Yang Ilahi (Allah), Manusia, dan Kosmos (semesta) merupakan tiga dimensi atau struktur dasar yang membentuk realitas. Meminjam istilah Raimundo Panikkar yang menyebut struktur ini sebagai Prinsip Kosmotheandrik. Ketiga struktur ini berhubungan secara tak terpisahkan, meskipun demikian, dimensi yang satu tak dapat direduksi kepada yang lainnya. Dengan perkataan lain, Allah adalah Allah, bukan manusia atau semesta, Manusia adalah manusia, bukan Allah dan bukan dunia, dunia adalah dunia, bukan Allah atau manusia. Ketiganya berhubungan secara dialektis, baik secara langsung maupun secara tidak langsung. Tak satupun dari tiga dimensi ini dapat dipahami tanpa dua dimensi yang lain.
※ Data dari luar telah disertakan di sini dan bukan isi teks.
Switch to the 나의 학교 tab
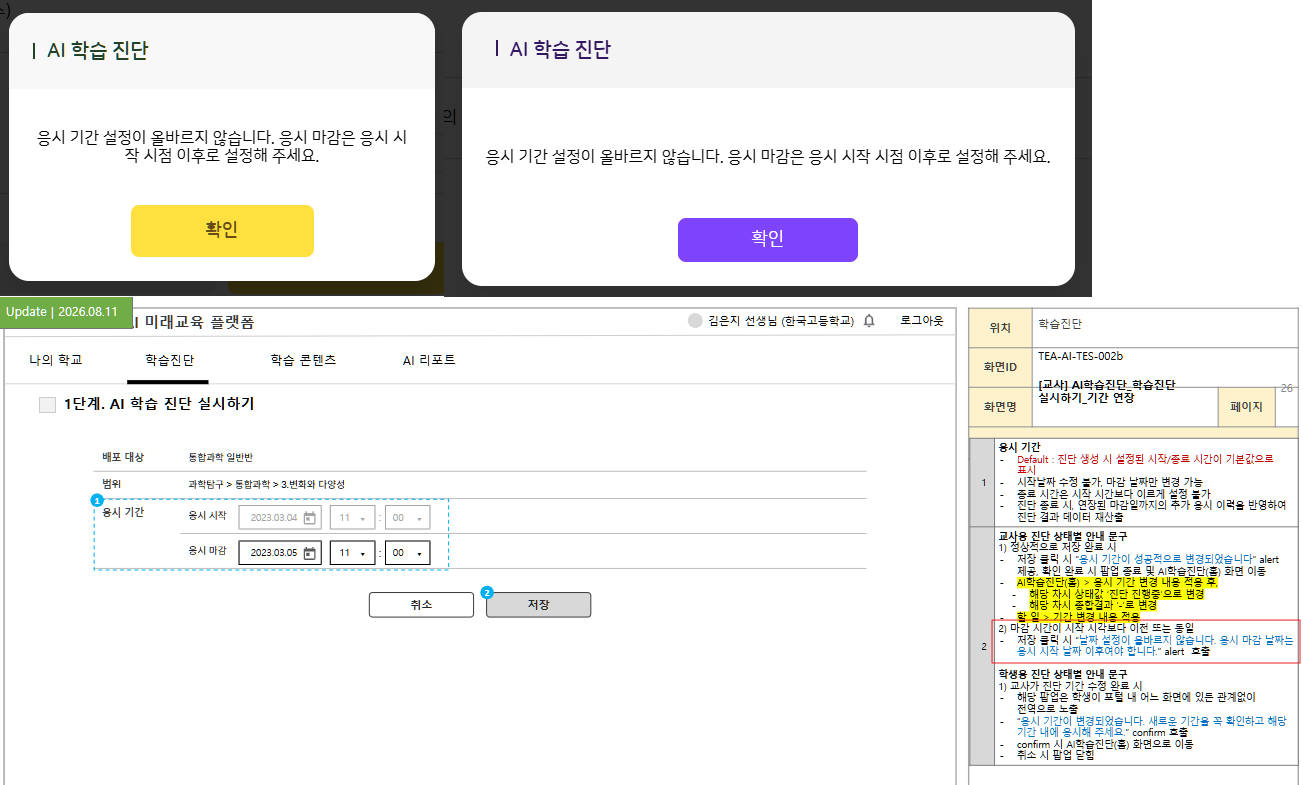 pyautogui.click(x=56, y=359)
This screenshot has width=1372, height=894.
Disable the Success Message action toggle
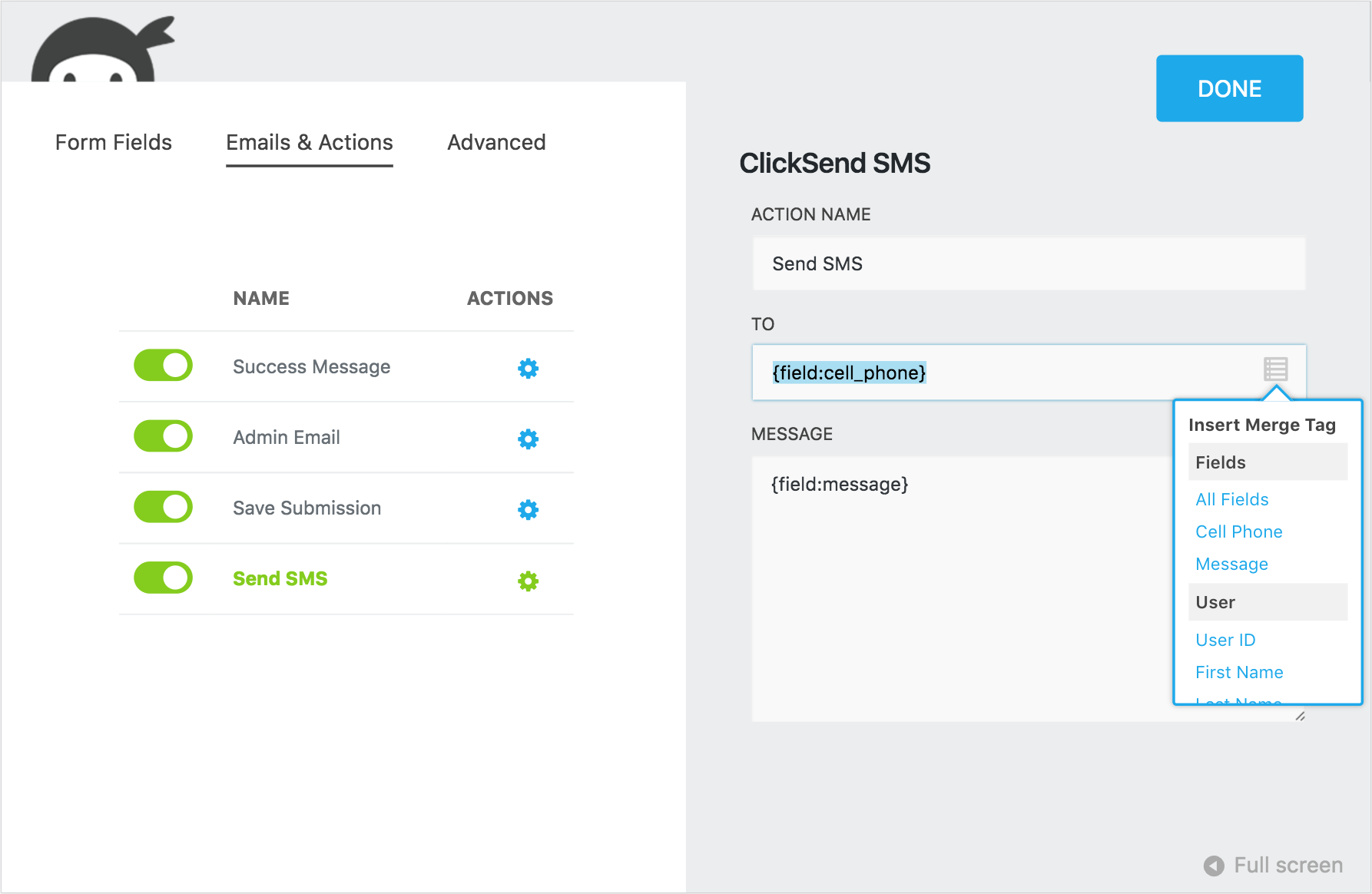164,366
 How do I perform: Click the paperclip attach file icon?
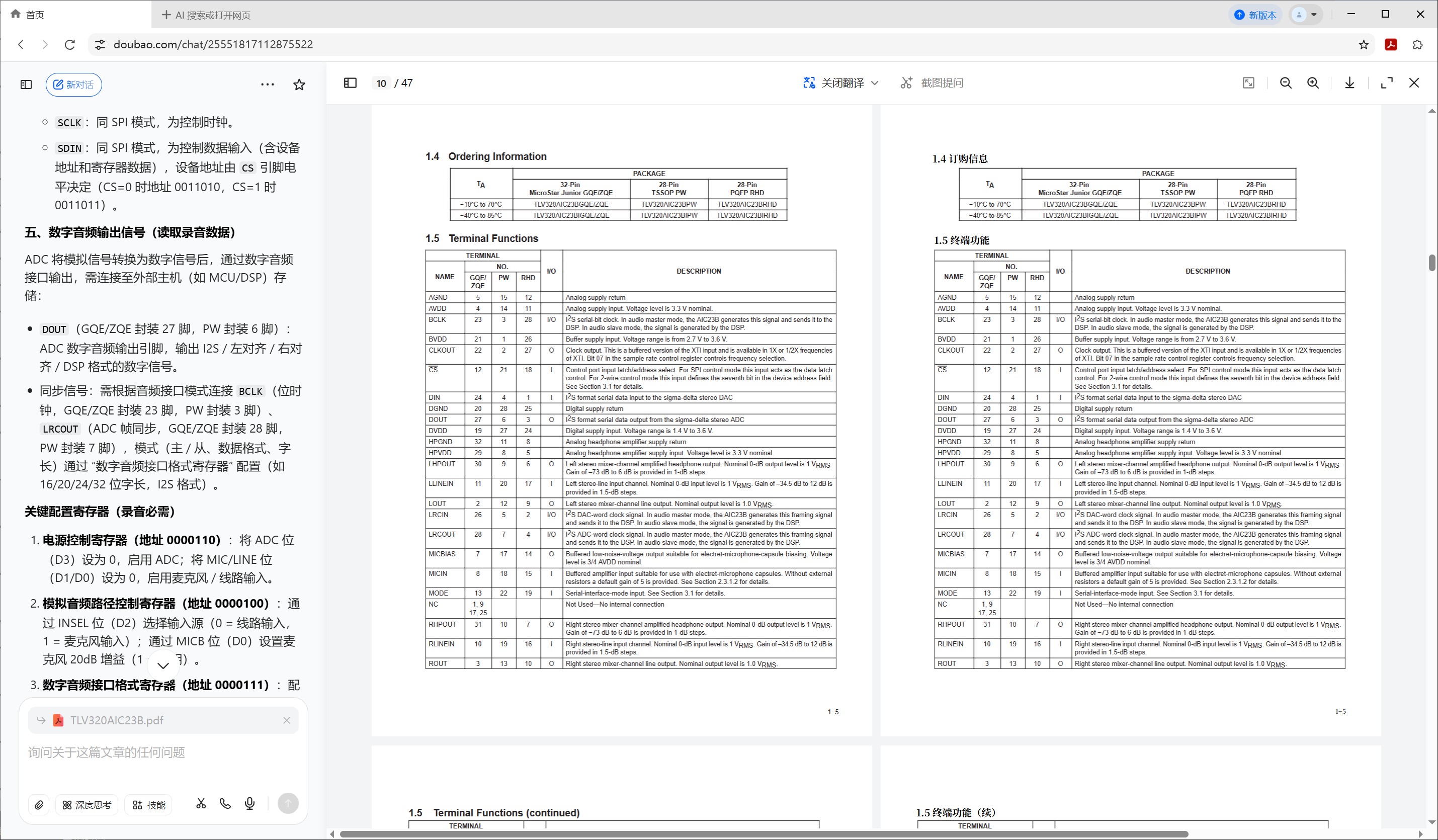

Allah tak pernah mungkin dipahami tanpa manusia dan ciptaan. Manusia tak akan bisa dipahami tanpa Allah dan dunia, demikianpun dunia tidak akan ada tanpa Allah dan manusia. Allah, manusia, dan dunia merupakan symbol yang unik dari realitas yang sempurna. Dunia bukan hanya menampakkan kemuliaan Allah, tetapi juga dunianya manusia. Allah bukan saja Allahnya manusia, tetapi juga Allah bagi dunia. Melihat uraian di atas kita dapat mengatakan bahwa hubungan ketiga dimensi tersebut adalah hubungan yang trinitarian dan non-dualistik. Visi kosmotheandrik membutuhkan kesadaran dari manusia untuk melihat dan menerima pengalaman keberbedaan dalam kerangka kosmotheandrisme. Berdasarkan visi kosmotheandrik ini kita bisa membangun suatu wahana dialog yang dapat mempertemukan setiap tradisi religius yang berbeda dalam satu pemahaman dan sikap saling menerima realitas keberbedaan itu sendiri. Agama-agama adalah dimensi-dimensi spiritual yang berbeda-beda, tetapi pada saat yang sama merupakan satu kesatuan ontologis. Semuanya berada dalam hubungan saling menyuburkan, mendukung, dan menghidupkan sekaligus pada saat yang sama adalah satu di dalam Allah.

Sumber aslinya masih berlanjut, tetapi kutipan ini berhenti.